Lamont wants careful eye kept on surging BTL market

Buy-to-let lending has reached its highest level since quarter three 2008 in both the number and value of loans, data published by the Council of Mortgage Lenders recently revealed.

But speaking to the Observer newspaper at the weekend Lamont said: “The rapid boom in the market should not be a cause of unqualified celebration because of the impact that an inevitable rise in interest rates will have on lenders and buyers.”

Lenders advanced 40,000 mortgages worth £5.1bn in the second quarter of 2013, 19% higher by volume and 21% higher by value than the preceding three months and 19% and 31% respectively, year on year.

Over the last six months lenders such as Accord, Coventry and Mortgage Trust have been cutting rates and launching new products to tempt more landlords into the market.

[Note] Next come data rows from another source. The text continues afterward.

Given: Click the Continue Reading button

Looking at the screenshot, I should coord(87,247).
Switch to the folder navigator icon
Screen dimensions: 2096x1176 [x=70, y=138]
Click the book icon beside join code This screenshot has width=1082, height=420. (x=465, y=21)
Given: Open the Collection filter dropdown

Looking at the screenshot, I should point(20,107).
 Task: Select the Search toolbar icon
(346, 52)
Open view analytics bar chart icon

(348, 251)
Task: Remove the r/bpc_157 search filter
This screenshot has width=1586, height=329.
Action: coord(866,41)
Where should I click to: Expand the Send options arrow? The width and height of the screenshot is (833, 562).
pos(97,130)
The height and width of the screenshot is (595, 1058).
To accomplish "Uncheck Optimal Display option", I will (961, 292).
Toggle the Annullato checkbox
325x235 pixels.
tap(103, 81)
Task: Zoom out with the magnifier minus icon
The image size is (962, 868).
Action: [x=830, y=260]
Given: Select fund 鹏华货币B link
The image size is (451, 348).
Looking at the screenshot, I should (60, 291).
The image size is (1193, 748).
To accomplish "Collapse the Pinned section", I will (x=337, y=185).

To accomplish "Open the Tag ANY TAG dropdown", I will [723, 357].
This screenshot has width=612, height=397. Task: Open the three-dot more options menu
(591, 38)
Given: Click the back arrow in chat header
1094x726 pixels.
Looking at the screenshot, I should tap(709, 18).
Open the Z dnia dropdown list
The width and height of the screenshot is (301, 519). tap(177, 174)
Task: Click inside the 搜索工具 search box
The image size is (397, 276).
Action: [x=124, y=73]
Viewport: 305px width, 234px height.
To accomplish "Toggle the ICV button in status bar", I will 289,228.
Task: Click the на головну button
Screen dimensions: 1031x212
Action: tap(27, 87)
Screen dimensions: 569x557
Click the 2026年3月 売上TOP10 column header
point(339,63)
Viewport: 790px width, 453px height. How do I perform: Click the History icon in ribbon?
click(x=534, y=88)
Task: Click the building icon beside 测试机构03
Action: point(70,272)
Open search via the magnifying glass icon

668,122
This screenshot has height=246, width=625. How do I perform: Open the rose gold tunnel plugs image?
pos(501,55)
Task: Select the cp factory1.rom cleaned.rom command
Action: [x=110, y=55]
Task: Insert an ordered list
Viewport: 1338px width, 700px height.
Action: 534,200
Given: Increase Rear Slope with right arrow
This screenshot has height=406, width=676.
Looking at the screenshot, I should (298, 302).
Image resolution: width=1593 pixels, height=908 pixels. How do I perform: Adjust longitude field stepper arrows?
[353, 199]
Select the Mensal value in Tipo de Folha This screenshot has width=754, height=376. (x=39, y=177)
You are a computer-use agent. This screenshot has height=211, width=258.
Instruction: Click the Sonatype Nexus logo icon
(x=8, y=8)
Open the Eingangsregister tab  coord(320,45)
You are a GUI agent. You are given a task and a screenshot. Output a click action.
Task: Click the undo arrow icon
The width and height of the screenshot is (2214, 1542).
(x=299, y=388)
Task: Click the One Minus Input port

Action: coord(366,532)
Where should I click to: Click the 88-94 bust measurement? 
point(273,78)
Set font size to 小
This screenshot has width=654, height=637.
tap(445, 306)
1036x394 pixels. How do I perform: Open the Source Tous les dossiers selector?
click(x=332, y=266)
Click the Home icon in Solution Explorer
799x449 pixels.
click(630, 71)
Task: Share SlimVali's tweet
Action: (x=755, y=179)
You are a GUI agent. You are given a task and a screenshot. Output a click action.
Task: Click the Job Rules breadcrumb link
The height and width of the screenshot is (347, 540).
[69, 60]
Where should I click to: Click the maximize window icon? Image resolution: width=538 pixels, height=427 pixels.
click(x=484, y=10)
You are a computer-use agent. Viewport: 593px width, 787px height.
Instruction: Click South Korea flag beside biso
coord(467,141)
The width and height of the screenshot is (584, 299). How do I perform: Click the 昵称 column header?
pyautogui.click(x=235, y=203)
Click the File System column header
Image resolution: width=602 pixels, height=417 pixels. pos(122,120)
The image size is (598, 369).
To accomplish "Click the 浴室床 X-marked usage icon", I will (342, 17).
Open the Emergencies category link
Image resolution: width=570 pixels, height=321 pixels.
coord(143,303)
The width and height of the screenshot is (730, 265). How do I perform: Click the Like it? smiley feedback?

And with Carney’s Forward Guidance announcement pegging the base rate of 0.5% to unemployment, promising not to increase rates until unemployment falls below 7%, confidence in the market is set to continue.

Lamont said that with record low interest rates the chancellor and ministers should be looking on with renewed caution.

He told the Observer: “The Bank and the government need to keep a careful eye on the buy-to-let market. This is expanding very rapidly at the moment and it was an over-rapid expansion of it that caused the demise of Bradford & Bingley.”

Lamont is believed to fear that the traditional measure of an affordable mortgage which compares the ratio of wages to the mortgage balance is being disregarded by lenders and landlords.

Paragon, the specialist buy-to-let lender, reported in its quarterly confidence tracking survey of mortgage brokers that all respondents expected to carry out more buy-to-let business this year.

John Heron, director of mortgages at Paragon, said: “There has clearly been a surge in buy-to-let activity just as we have seen in the wider mortgage market. The primary driver for this growth would appear to be strong rental demand which should ensure a sustainable future for buy-to-let.”

The majority of intermediaries surveyed, 81%, said they would describe the current level of landlord demand as strong or stable with only 10% stating in their view demand was weak.

And today, writing in his blog on Mortgage Introducer, Phil Rickards, head of BM Solutions, says he’s expecting the market to flourish.

“At half year, the buy-to-let market is at £9.3bn and if it continues on this upwards trajectory it could exceed the market expectation of £19bn if the tail wind were to keep on blowing.”